### Exercise prompt
Your response should contain every record below, copied exactly.
** Source information follows **
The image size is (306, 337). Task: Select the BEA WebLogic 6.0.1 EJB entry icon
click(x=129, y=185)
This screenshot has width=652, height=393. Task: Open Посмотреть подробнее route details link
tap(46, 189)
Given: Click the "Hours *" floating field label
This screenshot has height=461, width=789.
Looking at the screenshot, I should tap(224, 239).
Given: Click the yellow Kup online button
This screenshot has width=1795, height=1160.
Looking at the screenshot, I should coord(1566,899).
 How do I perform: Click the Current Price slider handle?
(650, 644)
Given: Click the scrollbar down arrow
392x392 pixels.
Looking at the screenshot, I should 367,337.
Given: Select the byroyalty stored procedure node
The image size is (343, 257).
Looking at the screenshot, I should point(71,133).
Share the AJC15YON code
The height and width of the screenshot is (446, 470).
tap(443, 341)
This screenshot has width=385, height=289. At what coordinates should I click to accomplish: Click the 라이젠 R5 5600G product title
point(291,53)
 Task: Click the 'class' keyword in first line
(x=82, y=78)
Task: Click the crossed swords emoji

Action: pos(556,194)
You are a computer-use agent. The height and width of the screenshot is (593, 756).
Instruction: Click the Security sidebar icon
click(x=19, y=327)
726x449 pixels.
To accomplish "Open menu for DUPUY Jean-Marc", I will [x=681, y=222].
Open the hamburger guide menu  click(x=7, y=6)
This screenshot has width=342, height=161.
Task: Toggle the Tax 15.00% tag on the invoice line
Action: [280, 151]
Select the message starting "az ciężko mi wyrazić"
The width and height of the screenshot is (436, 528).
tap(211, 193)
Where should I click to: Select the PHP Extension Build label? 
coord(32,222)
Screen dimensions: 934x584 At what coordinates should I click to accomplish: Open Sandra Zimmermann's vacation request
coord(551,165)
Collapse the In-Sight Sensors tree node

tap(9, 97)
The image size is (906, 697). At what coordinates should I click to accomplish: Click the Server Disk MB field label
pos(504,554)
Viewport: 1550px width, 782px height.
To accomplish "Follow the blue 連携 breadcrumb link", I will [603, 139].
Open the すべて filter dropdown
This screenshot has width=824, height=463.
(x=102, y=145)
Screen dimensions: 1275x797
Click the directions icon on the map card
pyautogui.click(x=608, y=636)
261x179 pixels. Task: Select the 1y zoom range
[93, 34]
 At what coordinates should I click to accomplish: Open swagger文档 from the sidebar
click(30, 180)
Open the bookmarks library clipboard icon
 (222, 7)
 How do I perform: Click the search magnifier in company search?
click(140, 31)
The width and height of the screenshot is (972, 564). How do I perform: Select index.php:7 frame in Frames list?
** End of Source information **
### Solved problem
The image size is (306, 337). Task: Select the BEA WebLogic 6.0.1 EJB entry icon
click(x=129, y=185)
This screenshot has width=652, height=393. Task: Open Посмотреть подробнее route details link
tap(46, 189)
Given: Click the "Hours *" floating field label
This screenshot has height=461, width=789.
Looking at the screenshot, I should tap(224, 239).
Given: Click the yellow Kup online button
This screenshot has width=1795, height=1160.
Looking at the screenshot, I should coord(1566,899).
 How do I perform: Click the Current Price slider handle?
(650, 644)
Given: Click the scrollbar down arrow
392x392 pixels.
Looking at the screenshot, I should 367,337.
Given: Select the byroyalty stored procedure node
The image size is (343, 257).
Looking at the screenshot, I should point(71,133).
Share the AJC15YON code
The height and width of the screenshot is (446, 470).
tap(443, 341)
This screenshot has width=385, height=289. At what coordinates should I click to accomplish: Click the 라이젠 R5 5600G product title
point(291,53)
 Task: Click the 'class' keyword in first line
(x=82, y=78)
Task: Click the crossed swords emoji

Action: pos(556,194)
You are a computer-use agent. The height and width of the screenshot is (593, 756).
Instruction: Click the Security sidebar icon
click(x=19, y=327)
726x449 pixels.
To accomplish "Open menu for DUPUY Jean-Marc", I will [x=681, y=222].
Open the hamburger guide menu  click(x=7, y=6)
This screenshot has width=342, height=161.
Task: Toggle the Tax 15.00% tag on the invoice line
Action: [280, 151]
Select the message starting "az ciężko mi wyrazić"
The width and height of the screenshot is (436, 528).
tap(211, 193)
Where should I click to: Select the PHP Extension Build label? 
coord(32,222)
Screen dimensions: 934x584 At what coordinates should I click to accomplish: Open Sandra Zimmermann's vacation request
coord(551,165)
Collapse the In-Sight Sensors tree node

tap(9, 97)
The image size is (906, 697). At what coordinates should I click to accomplish: Click the Server Disk MB field label
pos(504,554)
Viewport: 1550px width, 782px height.
To accomplish "Follow the blue 連携 breadcrumb link", I will [603, 139].
Open the すべて filter dropdown
This screenshot has width=824, height=463.
(x=102, y=145)
Screen dimensions: 1275x797
Click the directions icon on the map card
pyautogui.click(x=608, y=636)
261x179 pixels. Task: Select the 1y zoom range
[93, 34]
 At what coordinates should I click to accomplish: Open swagger文档 from the sidebar
click(30, 180)
Open the bookmarks library clipboard icon
 (222, 7)
 How do I perform: Click the search magnifier in company search?
click(140, 31)
The width and height of the screenshot is (972, 564). How do I perform: Select index.php:7 frame in Frames list?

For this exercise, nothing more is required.